Salehi praised the progress that had been made since the 2015 deal, saying nonproliferation and disarmament efforts had benefited worldwide. He called it “simply too precious to be allowed to be undermined or weakened.”
“The failure of the nuclear deal will undermine the political credibility and international stature of the US in this tumultuous political environment,” Salehi warned.
He concluded that he hoped “common sense shall prevail.”
On Monday, Salehi met with the chief of the International Atomic Energy Agency in Rome. Yukiya Amano reassured him that political developments, particularly in the United States, will not influence the IAEA’S reporting on Iran.

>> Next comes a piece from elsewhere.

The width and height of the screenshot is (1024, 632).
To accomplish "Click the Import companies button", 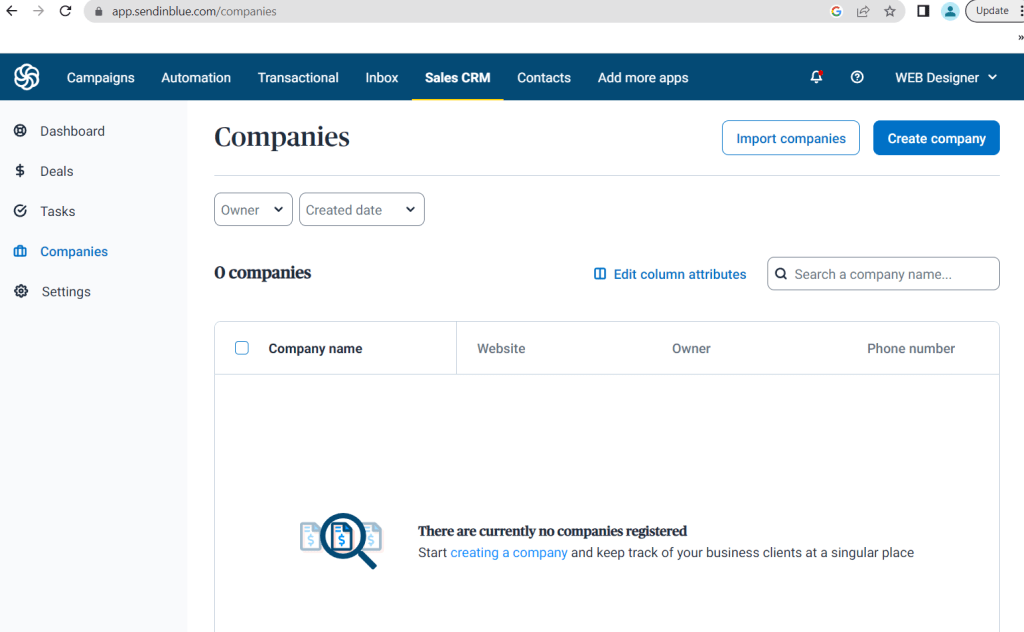I will point(790,138).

“What is important to us,” Amano said in the meeting, “is objectively assessing countries’ nuclear activities and obligations toward the IAEA, which forms and will form the basis of statements and reports by the agency.”
“From that standpoint, political developments will not be affecting the agency’s assessment,” he added.
Also on Monday, the European Union’s foreign policy chief, Federica Mogherini, praised the 2015 deal as a “win-win” solution that was working.
“We settled a milestone for nonproliferation and we prevented a dangerous devastating military escalation,” she told the conference via video message, adding that the IAEA had certified Iran’s compliance with the deal, including via inspections, eight times since it was signed.
She warned that with rising nuclear tensions on the Korean peninsula, “We have an interest and a responsibility and a duty to preserve the nuclear deal with Iran” and strengthening, not weakening the nonproliferation regime.
Deal to continue without US
Austria’s envoy to the United Nations said the nuclear deal will continue to stand even if the US, which is a party to the agreement, withdraws from it.
In an exclusive interview with IRNA, which was published on Tuesday, Jan Kickert denounced as “wrong and unjustifiable” a possible move by the current US administration to “decertify” Iran’s compliance with the deal, officially called the Joint Comprehensive Plan of Action (JCPOA).
Kickret said Austria believed that the Islamic Republic has lived up to its commitments under the JCPOA, adding that when one side continues to abide by an agreement, the other sides should do, too.
The IAEA has repeatedly confirmed that Iran is adhering to its obligations under the deal.
“If the US decides to impose new sanctions against Iran, this move will not only be regarded as a violation of the spirit of the JCPOA, but also a flagrant violation of the letter of this agreement,” Kickret said.
He also hoped that the US’S potential re-imposition of sanctions would not disappoint Iran and that the Islamic Republic would continue to remain in the deal. European countries and Russia and China will, he said.
“In case Iran remains a party to the deal,” the Austrian diplomat said, “European countries will do that, too, and the agreement will continue to stand.”
The European parties to the deal and Russia and China have long expressed firm support for the deal. But explicit statements that they will not go along with the US in potentially scrapping the agreement or re-imposing sanctions on Iran — such as that of Kickret’s — are coming out more recently as the US is expected shortly to refuse to certify Iranian compliance.
Trump under pressure
The nuclear weapons disarmament campaign group that won the 2017 Nobel Peace Prize has urged Trump to uphold the Iran nuclear deal to “avoid causing any more conflict.”
“We really call on the US government to continue to certify and stay in this deal,” Beatrice Fihn, director of the International Campaign to Abolish Nuclear Weapons (ICAN), told a news conference at the UN headquarters in New York on Monday.
“This is not really what the world needs right now...we see no evidence that Iran is not complying with it,” she added.
The head of the anti-nuclear campaign group also on Friday chided Trump for ramping up a nuclear standoff and said the US president has a track record of “not listening to expertise.”
Speaking in the hours after the Norwegian Nobel committee made the ICAN its 2017 laureate, Fihn said Trump “puts a spotlight” on the dangers of nuclear weapons.